Charging and backup block diagram using an LTC3355.
Provided above is a reference design of a buck converter utilizing Linear Technology’s LTC3355. The system above integrates an emergency current solution with a charge controller circuit and a backup converter, including the necessary current measurement sensors to evaluate the function as well as all protective functions. ENYCAP, dual-layer capacitors, classic capacitors, and batteries can also be used to operate this system to realize automatic switching.
The system shown is capable of transforming to the programmed supply voltage for the load and charges the backup energy storage device. Should an the supply voltage be interrupted, the integrated boost converter in the system maintains the output voltage on the load without any interruption until the secondary energy source is exhausted. Moreover, if the capacitor voltage of about 1 V is below minimum, a load switch on the output side turns off the load, thus avoiding complete discharging and constant linear operation of the connected regulators.

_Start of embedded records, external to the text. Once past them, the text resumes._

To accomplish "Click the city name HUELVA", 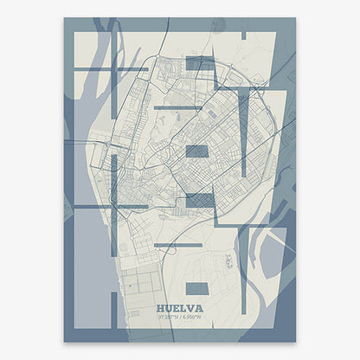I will pos(180,306).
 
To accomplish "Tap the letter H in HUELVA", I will pos(162,306).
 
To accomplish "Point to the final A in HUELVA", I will pos(199,306).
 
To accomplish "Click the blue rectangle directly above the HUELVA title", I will pos(197,287).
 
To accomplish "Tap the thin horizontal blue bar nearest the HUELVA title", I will pos(177,245).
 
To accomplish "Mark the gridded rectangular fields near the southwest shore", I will pos(138,280).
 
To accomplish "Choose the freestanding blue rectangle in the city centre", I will pos(197,151).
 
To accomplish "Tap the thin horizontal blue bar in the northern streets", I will pos(178,107).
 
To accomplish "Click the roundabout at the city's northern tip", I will pos(157,59).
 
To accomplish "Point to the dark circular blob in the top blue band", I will pos(218,27).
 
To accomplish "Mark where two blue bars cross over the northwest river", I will pos(112,68).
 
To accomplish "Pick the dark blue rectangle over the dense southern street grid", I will pos(200,201).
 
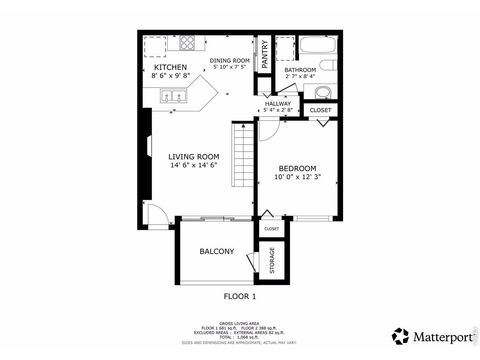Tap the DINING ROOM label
click(x=228, y=60)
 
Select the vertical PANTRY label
click(x=265, y=54)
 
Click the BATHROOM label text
click(x=299, y=69)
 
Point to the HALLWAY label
click(x=277, y=103)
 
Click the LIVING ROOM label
click(x=193, y=156)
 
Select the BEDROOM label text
click(x=297, y=167)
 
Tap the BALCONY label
click(x=216, y=251)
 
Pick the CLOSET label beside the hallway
click(x=320, y=109)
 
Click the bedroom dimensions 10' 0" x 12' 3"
click(x=297, y=178)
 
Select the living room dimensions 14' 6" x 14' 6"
click(x=193, y=166)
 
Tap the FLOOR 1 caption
click(x=239, y=296)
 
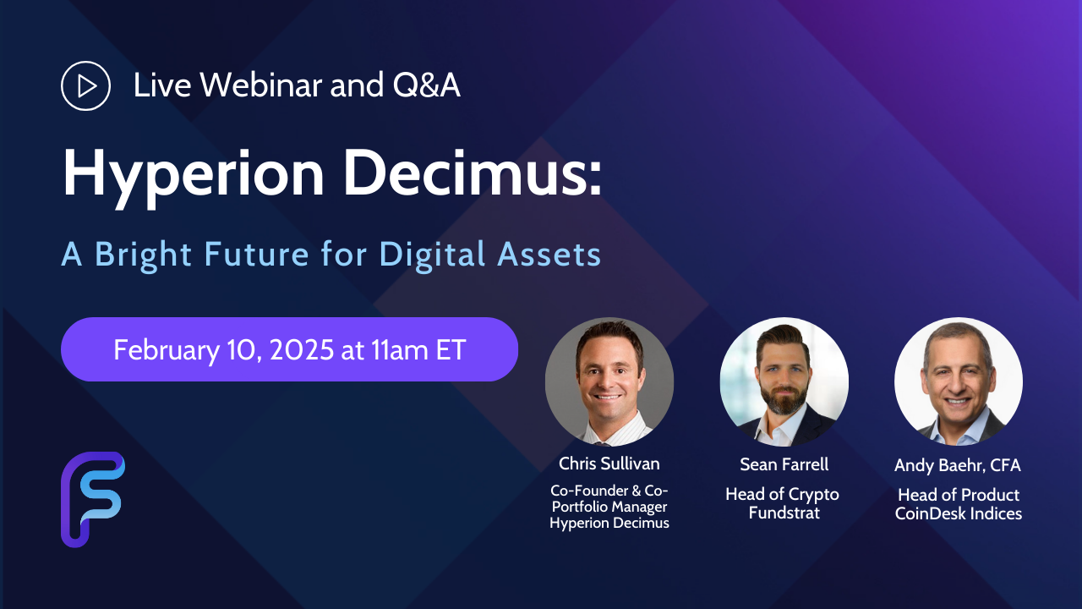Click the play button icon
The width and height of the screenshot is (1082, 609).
[x=85, y=85]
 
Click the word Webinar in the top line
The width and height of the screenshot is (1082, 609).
[x=261, y=85]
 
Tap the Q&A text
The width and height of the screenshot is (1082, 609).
[x=426, y=85]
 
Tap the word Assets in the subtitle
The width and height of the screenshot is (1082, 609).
[x=549, y=255]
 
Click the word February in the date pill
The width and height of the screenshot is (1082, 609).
[x=167, y=350]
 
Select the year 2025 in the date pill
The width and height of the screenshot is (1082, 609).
[x=302, y=349]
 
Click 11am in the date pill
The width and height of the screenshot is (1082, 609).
[x=400, y=349]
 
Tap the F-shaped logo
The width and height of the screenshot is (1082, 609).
[x=93, y=499]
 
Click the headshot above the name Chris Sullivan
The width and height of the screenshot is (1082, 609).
[x=609, y=381]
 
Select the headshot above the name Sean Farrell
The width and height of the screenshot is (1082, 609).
[x=784, y=381]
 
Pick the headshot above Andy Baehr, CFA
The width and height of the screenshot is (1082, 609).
[x=959, y=381]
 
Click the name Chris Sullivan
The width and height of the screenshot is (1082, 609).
[x=609, y=464]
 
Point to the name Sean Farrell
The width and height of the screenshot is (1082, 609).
[x=784, y=464]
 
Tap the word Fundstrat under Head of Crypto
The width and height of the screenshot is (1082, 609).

LTC3355 performs all functions needed within an intelligent power management system for a server or an IPC. It monitors voltages VIN, VOUT, and VCAP. It also keeps in check the the load performance status of the energy source (CPGOOD), the automatic switchover of the supply to the backup energy storage device (PFOB), and as well as the load regulation of the system.
Evaluation design kit (MAL219699001E3).
ENYCAP 196 HVC series capacitors are specified for normal storage conditions of –40° to +85°C. However, after one year of storage, the parts should be powered and charged. Self-discharge is low. The permanent charge voltage of a fully charged capacitor must be limited to ≤20 µA; otherwise, the product will age early. If higher current flows, it must be ensured that the ENYCAP 196 HVC is removed from the circuit. Complete self-discharge must also be avoided. Most of the energy can be removed from the single cell between 1 V and 1.4 V. Cell voltages under 1 V result in deep discharge. As a result, low discharge currents can already have negative influence on the product’s properties.
When selecting the other components, great care was made to ensure low dc-circuit loss, low temperature factor, and high efficiency inductances to make the available energy as fully usable as possible. Also, input protection circuitry with TVS diodes was implemented to avoid overvoltage events of the complete circuit.